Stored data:
[Start of section]

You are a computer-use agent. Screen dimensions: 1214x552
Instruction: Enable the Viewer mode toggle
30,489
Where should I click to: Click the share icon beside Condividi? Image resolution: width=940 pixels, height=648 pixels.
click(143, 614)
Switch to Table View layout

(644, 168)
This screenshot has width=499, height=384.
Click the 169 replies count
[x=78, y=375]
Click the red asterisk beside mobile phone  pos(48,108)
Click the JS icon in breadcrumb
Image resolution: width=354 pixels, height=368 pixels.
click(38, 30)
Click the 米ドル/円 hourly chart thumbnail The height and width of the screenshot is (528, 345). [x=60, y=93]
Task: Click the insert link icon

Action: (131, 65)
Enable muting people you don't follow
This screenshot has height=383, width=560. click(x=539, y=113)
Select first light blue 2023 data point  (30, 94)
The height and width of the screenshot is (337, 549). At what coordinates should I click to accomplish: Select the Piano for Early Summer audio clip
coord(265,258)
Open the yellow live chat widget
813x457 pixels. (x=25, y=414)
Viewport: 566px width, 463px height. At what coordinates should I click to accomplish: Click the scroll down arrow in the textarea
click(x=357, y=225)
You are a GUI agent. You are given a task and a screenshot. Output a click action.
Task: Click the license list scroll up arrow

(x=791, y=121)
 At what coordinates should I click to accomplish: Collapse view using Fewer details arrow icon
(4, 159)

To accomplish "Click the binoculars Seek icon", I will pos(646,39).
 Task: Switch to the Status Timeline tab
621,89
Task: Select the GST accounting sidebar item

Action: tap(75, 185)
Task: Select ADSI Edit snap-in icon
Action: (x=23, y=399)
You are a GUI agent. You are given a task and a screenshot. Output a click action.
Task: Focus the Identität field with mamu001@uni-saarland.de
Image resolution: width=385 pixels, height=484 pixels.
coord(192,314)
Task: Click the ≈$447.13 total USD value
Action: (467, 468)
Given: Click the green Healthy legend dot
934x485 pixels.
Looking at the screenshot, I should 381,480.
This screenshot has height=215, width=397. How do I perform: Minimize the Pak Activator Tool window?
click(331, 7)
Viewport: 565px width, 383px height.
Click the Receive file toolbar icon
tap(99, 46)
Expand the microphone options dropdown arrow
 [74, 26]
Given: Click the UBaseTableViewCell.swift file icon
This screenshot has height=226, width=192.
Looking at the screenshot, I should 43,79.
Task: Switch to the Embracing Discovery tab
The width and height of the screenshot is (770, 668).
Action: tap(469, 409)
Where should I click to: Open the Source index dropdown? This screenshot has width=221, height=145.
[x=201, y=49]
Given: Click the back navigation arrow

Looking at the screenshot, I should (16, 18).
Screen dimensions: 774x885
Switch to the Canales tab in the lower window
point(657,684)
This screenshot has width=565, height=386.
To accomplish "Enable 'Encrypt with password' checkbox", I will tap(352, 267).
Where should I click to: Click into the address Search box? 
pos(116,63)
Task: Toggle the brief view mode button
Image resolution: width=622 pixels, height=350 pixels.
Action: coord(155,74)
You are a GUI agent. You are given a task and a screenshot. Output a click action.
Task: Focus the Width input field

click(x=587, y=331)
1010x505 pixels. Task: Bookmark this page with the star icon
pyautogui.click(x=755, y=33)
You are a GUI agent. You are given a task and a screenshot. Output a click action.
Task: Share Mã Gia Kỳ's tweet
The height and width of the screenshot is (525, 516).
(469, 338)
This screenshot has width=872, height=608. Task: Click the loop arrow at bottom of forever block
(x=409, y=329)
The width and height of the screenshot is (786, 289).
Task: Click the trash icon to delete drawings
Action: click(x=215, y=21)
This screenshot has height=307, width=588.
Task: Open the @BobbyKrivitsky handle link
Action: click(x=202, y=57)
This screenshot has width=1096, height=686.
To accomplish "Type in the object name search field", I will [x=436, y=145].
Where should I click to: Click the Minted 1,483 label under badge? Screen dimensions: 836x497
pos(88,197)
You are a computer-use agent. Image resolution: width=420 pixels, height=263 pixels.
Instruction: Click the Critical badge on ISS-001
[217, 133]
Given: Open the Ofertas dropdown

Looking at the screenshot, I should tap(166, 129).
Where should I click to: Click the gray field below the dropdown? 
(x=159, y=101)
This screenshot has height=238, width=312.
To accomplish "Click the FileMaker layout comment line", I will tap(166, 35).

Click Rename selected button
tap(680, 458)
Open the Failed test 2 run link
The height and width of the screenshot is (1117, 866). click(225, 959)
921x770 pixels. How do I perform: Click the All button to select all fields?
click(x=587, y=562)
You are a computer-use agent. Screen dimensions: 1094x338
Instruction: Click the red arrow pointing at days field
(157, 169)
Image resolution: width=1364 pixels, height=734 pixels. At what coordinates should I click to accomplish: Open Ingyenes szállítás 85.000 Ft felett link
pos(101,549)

[End of section]

• **Task instructions**
Return the entries above word for word.

• **Result for this exercise**
You are a computer-use agent. Screen dimensions: 1214x552
Instruction: Enable the Viewer mode toggle
30,489
Where should I click to: Click the share icon beside Condividi? Image resolution: width=940 pixels, height=648 pixels.
click(143, 614)
Switch to Table View layout

(644, 168)
This screenshot has width=499, height=384.
Click the 169 replies count
[x=78, y=375]
Click the red asterisk beside mobile phone  pos(48,108)
Click the JS icon in breadcrumb
Image resolution: width=354 pixels, height=368 pixels.
click(38, 30)
Click the 米ドル/円 hourly chart thumbnail The height and width of the screenshot is (528, 345). [x=60, y=93]
Task: Click the insert link icon

Action: (131, 65)
Enable muting people you don't follow
This screenshot has height=383, width=560. click(x=539, y=113)
Select first light blue 2023 data point  (30, 94)
The height and width of the screenshot is (337, 549). At what coordinates should I click to accomplish: Select the Piano for Early Summer audio clip
coord(265,258)
Open the yellow live chat widget
813x457 pixels. (x=25, y=414)
Viewport: 566px width, 463px height. At what coordinates should I click to accomplish: Click the scroll down arrow in the textarea
click(x=357, y=225)
You are a GUI agent. You are given a task and a screenshot. Output a click action.
Task: Click the license list scroll up arrow

(x=791, y=121)
 At what coordinates should I click to accomplish: Collapse view using Fewer details arrow icon
(4, 159)

To accomplish "Click the binoculars Seek icon", I will pos(646,39).
 Task: Switch to the Status Timeline tab
621,89
Task: Select the GST accounting sidebar item

Action: tap(75, 185)
Task: Select ADSI Edit snap-in icon
Action: (x=23, y=399)
You are a GUI agent. You are given a task and a screenshot. Output a click action.
Task: Focus the Identität field with mamu001@uni-saarland.de
Image resolution: width=385 pixels, height=484 pixels.
coord(192,314)
Task: Click the ≈$447.13 total USD value
Action: (467, 468)
Given: Click the green Healthy legend dot
934x485 pixels.
Looking at the screenshot, I should 381,480.
This screenshot has height=215, width=397. How do I perform: Minimize the Pak Activator Tool window?
click(331, 7)
Viewport: 565px width, 383px height.
Click the Receive file toolbar icon
tap(99, 46)
Expand the microphone options dropdown arrow
 [74, 26]
Given: Click the UBaseTableViewCell.swift file icon
This screenshot has height=226, width=192.
Looking at the screenshot, I should 43,79.
Task: Switch to the Embracing Discovery tab
The width and height of the screenshot is (770, 668).
Action: tap(469, 409)
Where should I click to: Open the Source index dropdown? This screenshot has width=221, height=145.
[x=201, y=49]
Given: Click the back navigation arrow

Looking at the screenshot, I should (16, 18).
Screen dimensions: 774x885
Switch to the Canales tab in the lower window
point(657,684)
This screenshot has width=565, height=386.
To accomplish "Enable 'Encrypt with password' checkbox", I will tap(352, 267).
Where should I click to: Click into the address Search box? 
pos(116,63)
Task: Toggle the brief view mode button
Image resolution: width=622 pixels, height=350 pixels.
Action: coord(155,74)
You are a GUI agent. You are given a task and a screenshot. Output a click action.
Task: Focus the Width input field

click(x=587, y=331)
1010x505 pixels. Task: Bookmark this page with the star icon
pyautogui.click(x=755, y=33)
You are a GUI agent. You are given a task and a screenshot. Output a click action.
Task: Share Mã Gia Kỳ's tweet
The height and width of the screenshot is (525, 516).
(469, 338)
This screenshot has width=872, height=608. Task: Click the loop arrow at bottom of forever block
(x=409, y=329)
The width and height of the screenshot is (786, 289).
Task: Click the trash icon to delete drawings
Action: click(x=215, y=21)
This screenshot has height=307, width=588.
Task: Open the @BobbyKrivitsky handle link
Action: click(x=202, y=57)
This screenshot has width=1096, height=686.
To accomplish "Type in the object name search field", I will [x=436, y=145].
Where should I click to: Click the Minted 1,483 label under badge? Screen dimensions: 836x497
pos(88,197)
You are a computer-use agent. Image resolution: width=420 pixels, height=263 pixels.
Instruction: Click the Critical badge on ISS-001
[217, 133]
Given: Open the Ofertas dropdown

Looking at the screenshot, I should tap(166, 129).
Where should I click to: Click the gray field below the dropdown? 
(x=159, y=101)
This screenshot has height=238, width=312.
To accomplish "Click the FileMaker layout comment line", I will tap(166, 35).

Click Rename selected button
tap(680, 458)
Open the Failed test 2 run link
The height and width of the screenshot is (1117, 866). click(225, 959)
921x770 pixels. How do I perform: Click the All button to select all fields?
click(x=587, y=562)
You are a computer-use agent. Screen dimensions: 1094x338
Instruction: Click the red arrow pointing at days field
(157, 169)
Image resolution: width=1364 pixels, height=734 pixels. At what coordinates should I click to accomplish: Open Ingyenes szállítás 85.000 Ft felett link
pos(101,549)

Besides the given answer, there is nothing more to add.